The method of claim 1, wherein each learner terminal is
a memory in which machine learning instructions are stored;
When machine learning is performed on input data using machine learning commands, object recognition result values including learned object information and learning records are generated, and the final object recognition result value is received from the management server, the object recognition result value a processor that repeats the process of recognizing an object by changing to a final object recognition result value or by newly performing machine learning with reference to the final object recognition result value; and
a communication unit for transmitting an object recognition result value to a management server and receiving a final object recognition result value from the management server;
A multi-party collaboration-based object recognition system comprising a.

The method of claim 1, wherein each learner terminal is
A multi-party collaboration-based object recognition system, characterized in that it is mounted on a main body worn on the user's body and includes a vision assisting device that acquires a photographed image by photographing an external image.

receiving each object recognition result value from a plurality of learner terminals for the same input data;
determining a single final object recognition result value from the received object recognition result values; and
transmitting the final object recognition result value to each learner terminal to synchronize the object recognition result between the learner terminals; including,
The step of determining the final object recognition result value is
comparing and analyzing each object recognition result value;
combining each object recognition result value and performing learning on the combined data; and
determining a single final object recognition result value by comprehensively judging a comparison analysis result for each object recognition result value and a learning performance result value for the combined data; includes,
The step of determining a single final object recognition result value by comprehensive judgment is
By comparing and analyzing the object recognition result values received from each learner terminal, the object recognition result value that satisfies at least one of the condition in which the number of identical object recognition result values occurs the most or the condition with the highest learning accuracy is used as the intermediate object recognition result value. determining; and
comparing the intermediate object recognition result value with the learning performance result value of the combination data to determine whether they are the same object, and if the same, determining the intermediate object recognition result value as the final object recognition result value;
A multi-party collaboration-based object recognition method comprising a.

delete

The method according to claim 12, wherein the step of determining a single final object recognition result value by comprehensively judging
providing an intermediate recognition result value and a learning performance result value of the combination data together if the objects are different from each other;
Multi-party collaboration-based object recognition method, characterized in that it further comprises.

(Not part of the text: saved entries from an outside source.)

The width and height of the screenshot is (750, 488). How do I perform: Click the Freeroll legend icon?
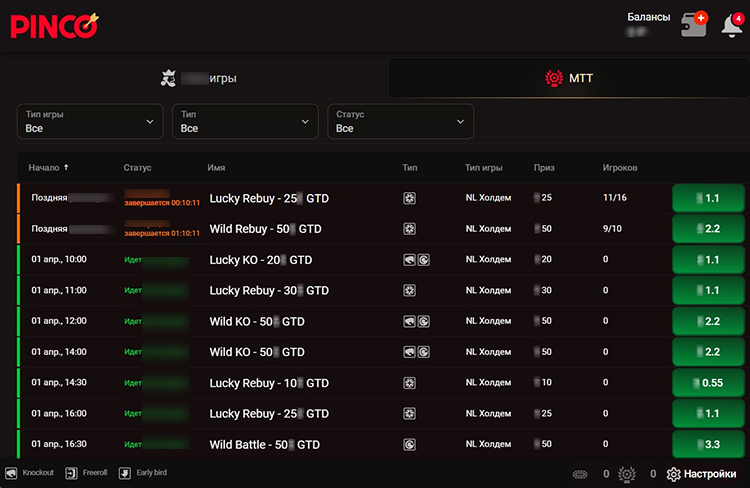(72, 473)
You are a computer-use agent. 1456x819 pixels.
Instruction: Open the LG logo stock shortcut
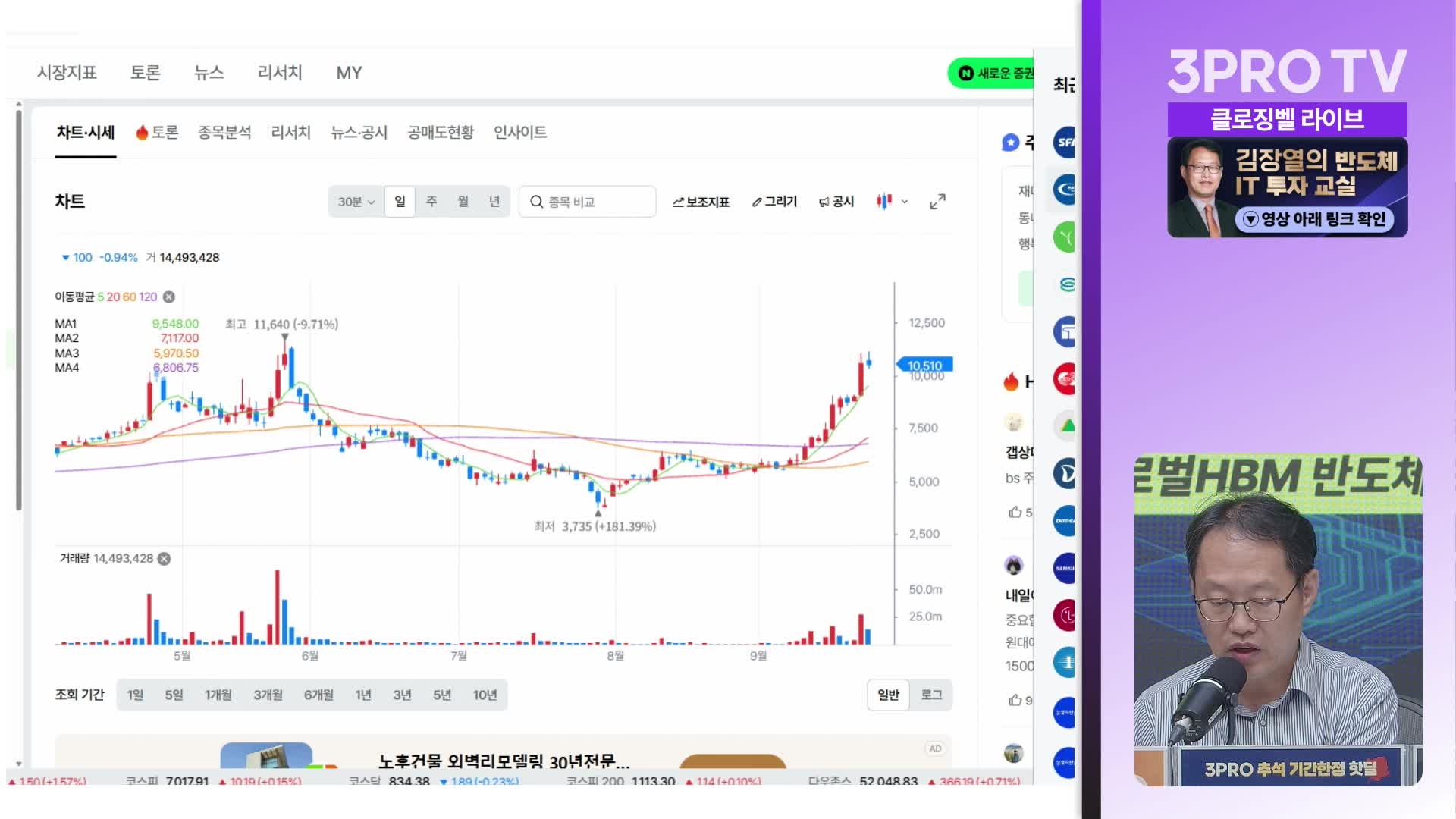(1065, 615)
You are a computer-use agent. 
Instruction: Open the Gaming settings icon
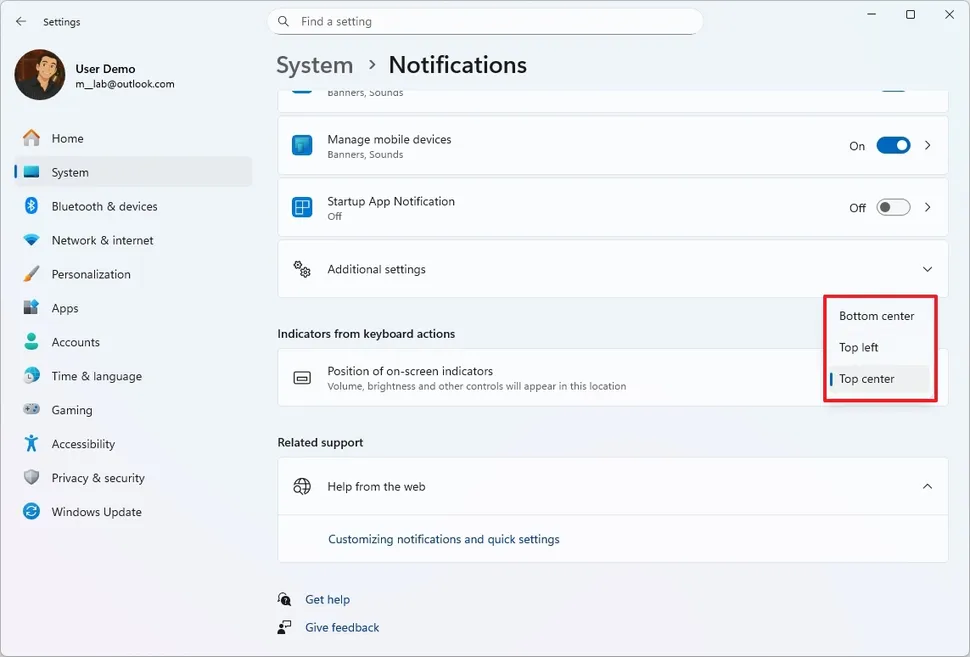tap(30, 410)
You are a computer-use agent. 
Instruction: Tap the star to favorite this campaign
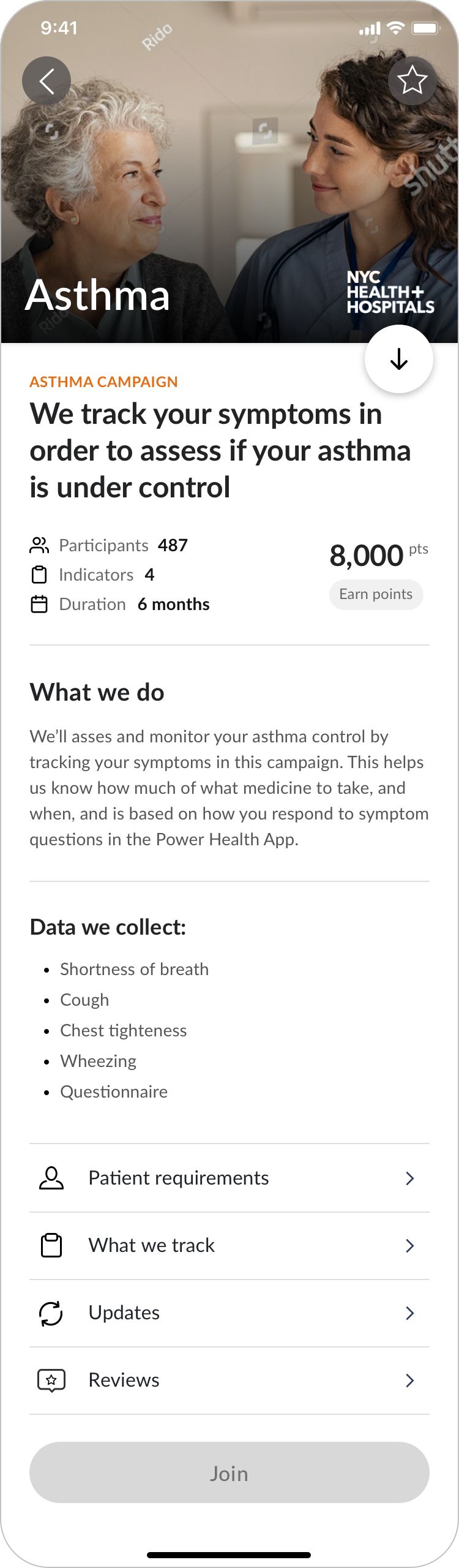point(412,80)
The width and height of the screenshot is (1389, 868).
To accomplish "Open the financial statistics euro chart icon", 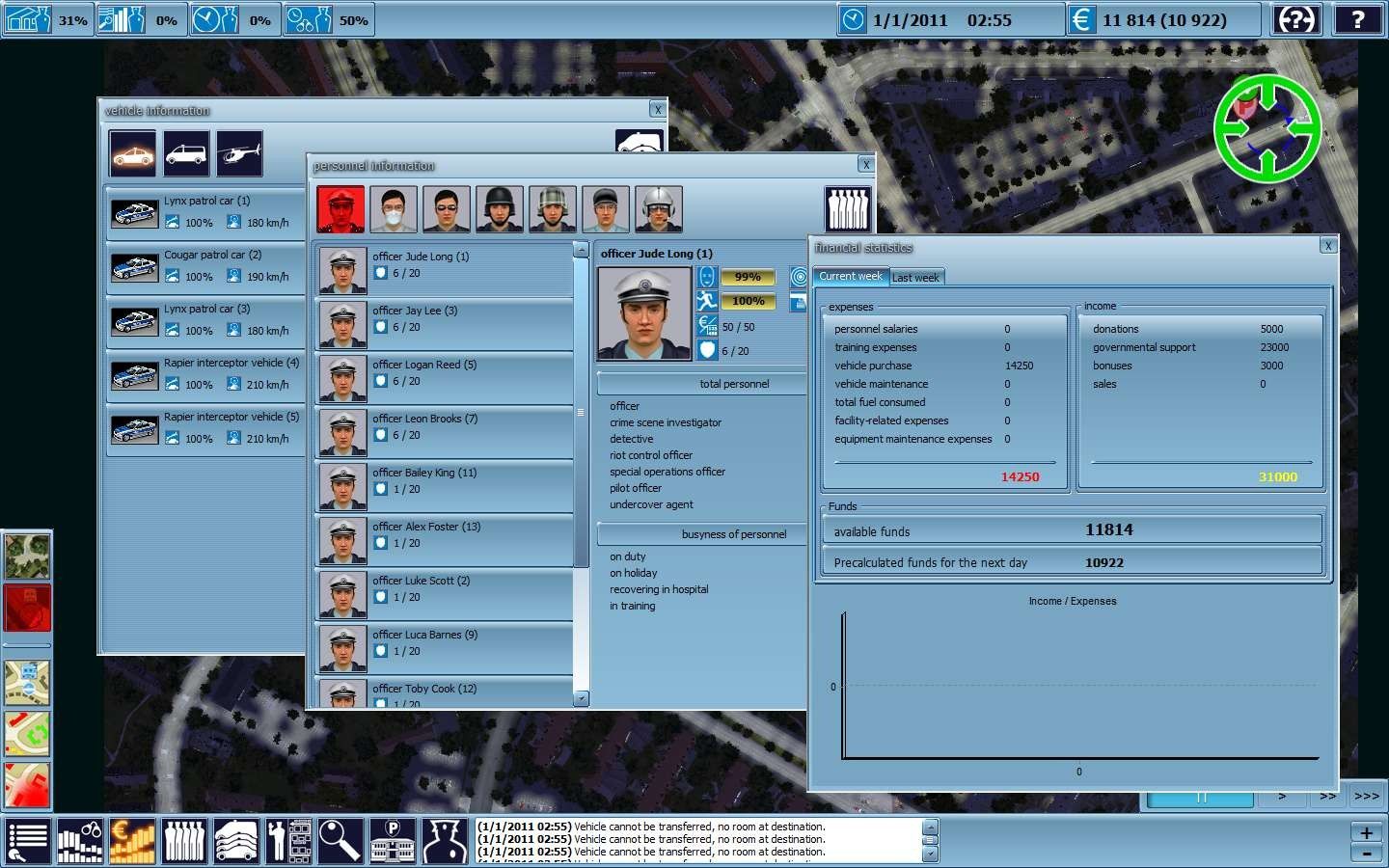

The method according to claim 12, wherein the step of determining a single final object recognition result value by comprehensively judging
determining a result of learning of the combination data as a final object recognition result value when the learning accuracy exceeds a preset threshold value as a result of the learning; and
providing an intermediate recognition result value and a learning performance result value of the combination data together when the learning accuracy as a result of the learning does not exceed a preset threshold value;
Multi-party collaboration-based object recognition method, characterized in that it further comprises.